Esa espada de hierro era precisamente la Espada de la Montaña y el Mar.
Xue He, sin expresión alguna, generó otra imagen residual. A una velocidad inimaginable, desenvainó la segunda cuchilla de su espalda y volvió a cortar.
Su movimiento fue tan rápido que, cuando el segundo golpe cayó, la Espada de la Montaña y el Mar apenas se encontraba con la primera cuchilla. Según el nivel de cultivo de Chen Changsheng, era imposible que siguiera una velocidad tan vertiginosa, porque un cultivador del Reino de la Penetración de lo Oculto no podría tener una velocidad de ataque tan rápida. Sin embargo, su forma de atacar era diferente a la de los demás. No necesitaba girar la muñeca, ni hacer ningún movimiento; ni siquiera necesitaba mover los dedos. Con solo un leve pensamiento, una espada surgía de su vaina para interceptar la cuchilla de Xue He.
La segunda espada era la Espada de la Santa del Claustro Nanxi.
Las pupilas de Xue He se contrajeron ligeramente; claramente, el hecho de que Chen Changsheng hubiera invocado dos famosas espadas de la nada lo había conmovido. Pero sus movimientos no se ralentizaron en absoluto. En la luz del amanecer, otra imagen residual apareció, ¡y lanzó un tercer golpe!
Casi al mismo tiempo que caía el tercer golpe, Chen Changsheng invocó una tercera espada.
Solo las espadas verdaderamente poderosas, las que estaban relativamente bien conservadas, podían bloquear las poderosas cuchillas del General Divino Xue He. Así que la tercera espada fue la Espada Estandarte del Señor Demoníaco.
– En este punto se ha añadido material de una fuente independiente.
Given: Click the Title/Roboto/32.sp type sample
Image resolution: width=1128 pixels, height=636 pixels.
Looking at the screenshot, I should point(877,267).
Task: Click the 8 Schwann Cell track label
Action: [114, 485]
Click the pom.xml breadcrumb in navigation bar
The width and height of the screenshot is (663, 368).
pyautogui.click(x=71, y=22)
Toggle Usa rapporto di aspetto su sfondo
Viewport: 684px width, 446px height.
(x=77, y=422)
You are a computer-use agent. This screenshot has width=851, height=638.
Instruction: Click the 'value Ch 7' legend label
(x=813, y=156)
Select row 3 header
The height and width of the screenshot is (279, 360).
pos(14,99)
Todo sucedió demasiado rápido, en un abrir y cerrar de ojos.
La luz del amanecer parpadeó, las imágenes residuales aparecieron de nuevo. Xue He parecía haberse convertido en seis personas, desenvainando seis cuchillas que caían sobre la cabeza de Chen Changsheng. Chen Changsheng parecía estar inmóvil frente a él, pero seis espadas nacían de la nada, interponiéndose frente a él.
El estruendo incesante de los impactos solo resonó en ese momento, como una serie de truenos primaverales que estallaban en la llanura verde.
Las cuchillas de Xue He eran demasiado rápidas. Si Chen Changsheng hubiera confiado solo en sus propias habilidades, jamás habría podido resistir. Pero Xue He probablemente nunca imaginó que este joven tuviera métodos tan extraños. ¿Y qué clase de espadas eran esas? Esto no era el final. Las seis imágenes residuales de Xue He se desvanecieron al mismo tiempo, fusionándose en su cuerpo original. Se vio cómo su cuchilla, que se dirigía hacia Su Li, se desvió en un arco oblicuo, cayendo de nuevo hacia el cuello de Chen Changsheng.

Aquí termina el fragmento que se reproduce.